◆ **WORK INSTRUCTIONS**:
Which lines in the records below contain the word "This"? Copy each of them.
● ● ● ● ● ● ●
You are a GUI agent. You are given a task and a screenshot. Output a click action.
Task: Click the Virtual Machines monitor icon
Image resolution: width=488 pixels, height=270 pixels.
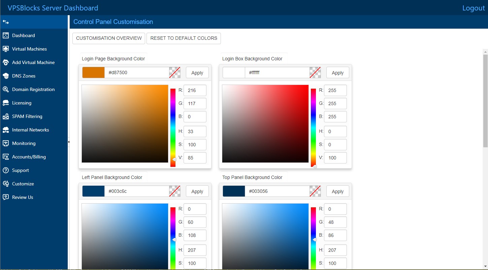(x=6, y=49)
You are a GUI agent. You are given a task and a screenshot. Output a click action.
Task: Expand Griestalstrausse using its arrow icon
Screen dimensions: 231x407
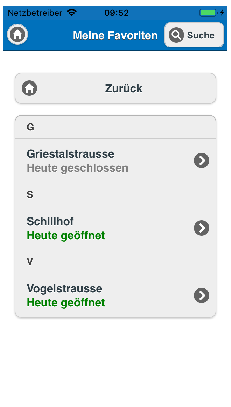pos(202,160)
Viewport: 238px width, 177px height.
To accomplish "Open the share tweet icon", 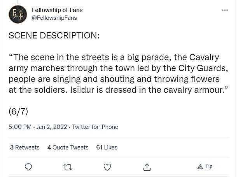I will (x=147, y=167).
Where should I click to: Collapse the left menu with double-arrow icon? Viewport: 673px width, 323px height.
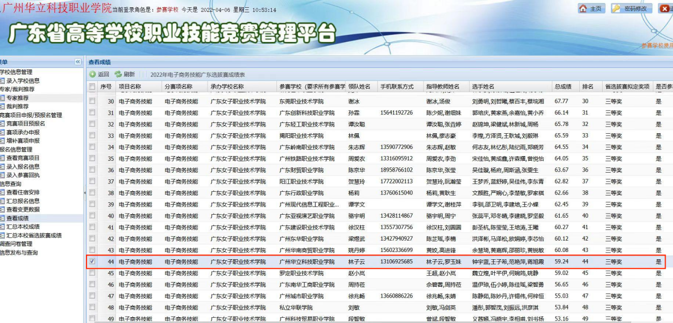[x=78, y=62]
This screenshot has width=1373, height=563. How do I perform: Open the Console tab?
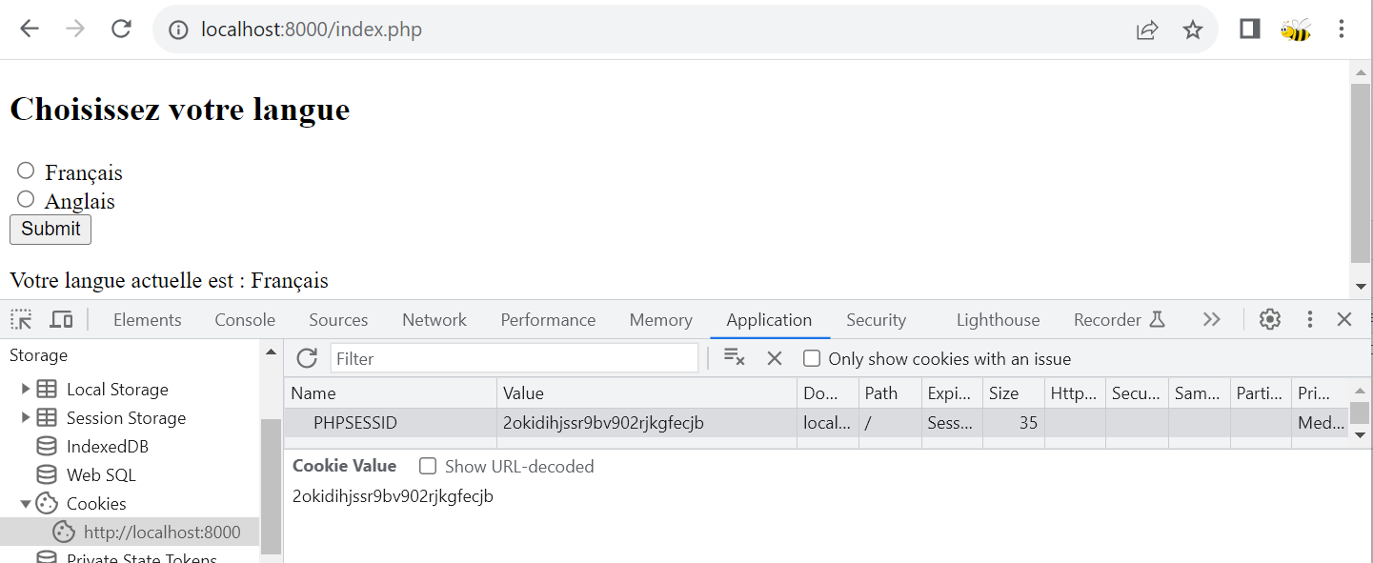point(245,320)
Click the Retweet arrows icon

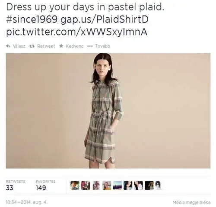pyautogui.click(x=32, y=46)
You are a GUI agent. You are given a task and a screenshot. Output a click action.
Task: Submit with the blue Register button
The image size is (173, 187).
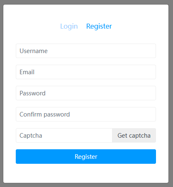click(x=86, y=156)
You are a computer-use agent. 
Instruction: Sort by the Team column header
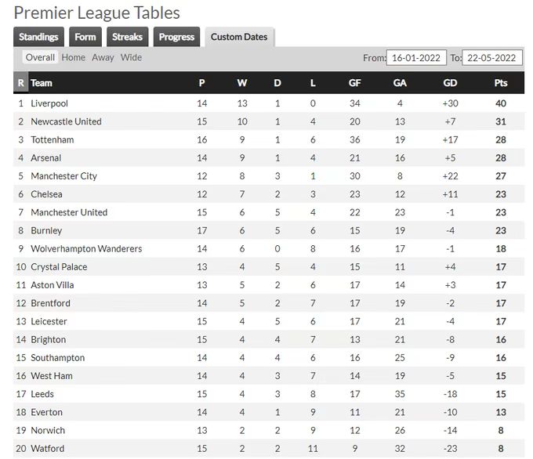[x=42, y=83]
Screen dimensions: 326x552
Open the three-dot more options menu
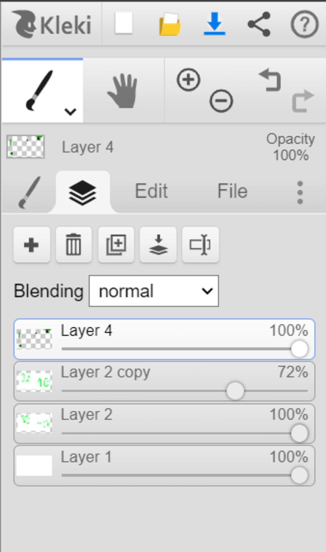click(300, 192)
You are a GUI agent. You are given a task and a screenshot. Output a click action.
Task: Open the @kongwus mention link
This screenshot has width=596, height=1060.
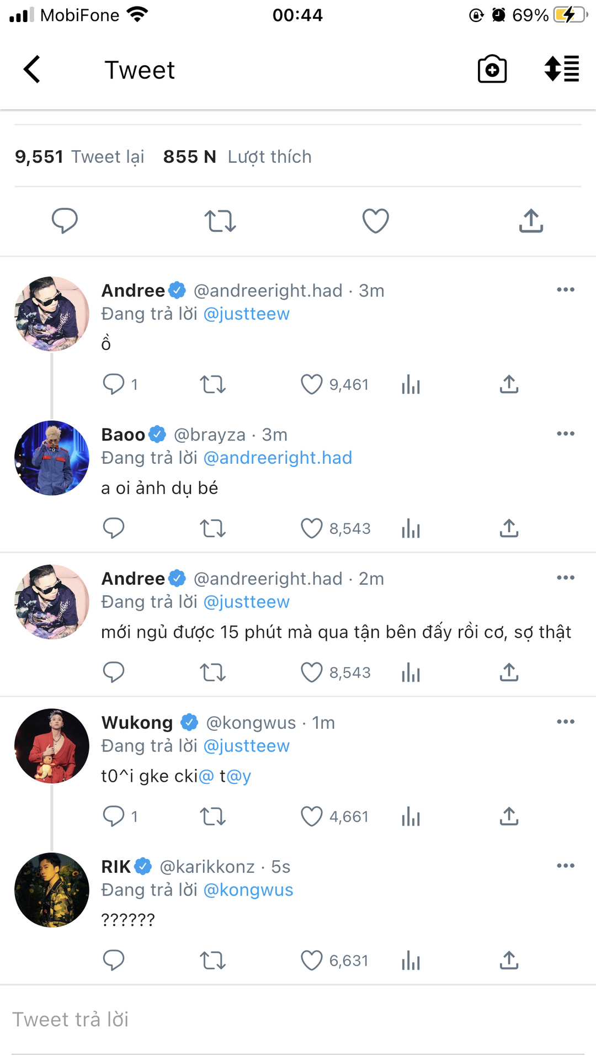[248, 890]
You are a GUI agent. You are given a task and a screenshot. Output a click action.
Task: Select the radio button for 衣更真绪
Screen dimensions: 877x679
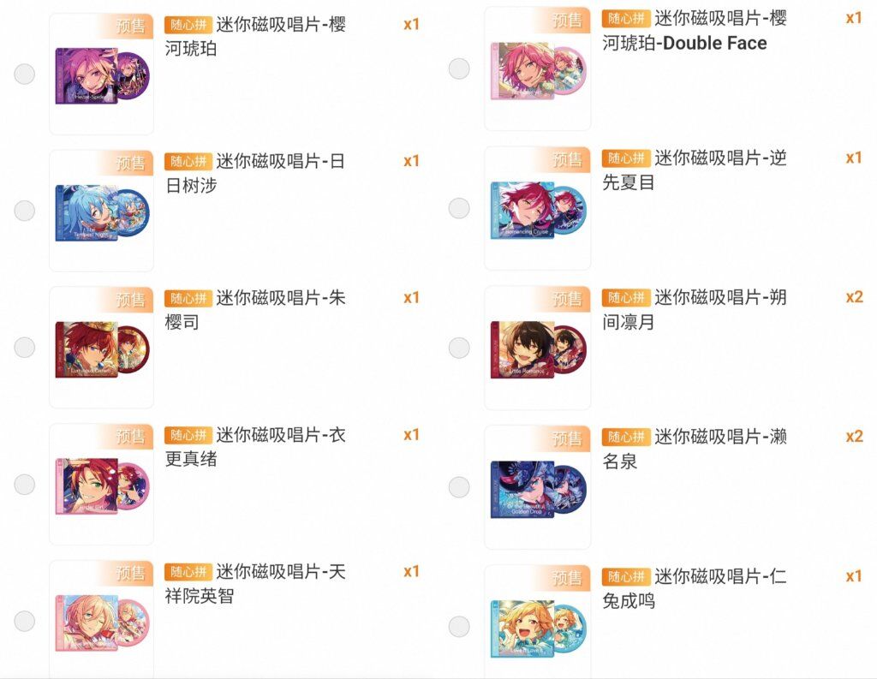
● ● ● ● ● ● ●
◆ **CORRECT RESULT**:
This screenshot has width=1373, height=563. How do I perform: Open the Console tab?
This screenshot has width=596, height=1060.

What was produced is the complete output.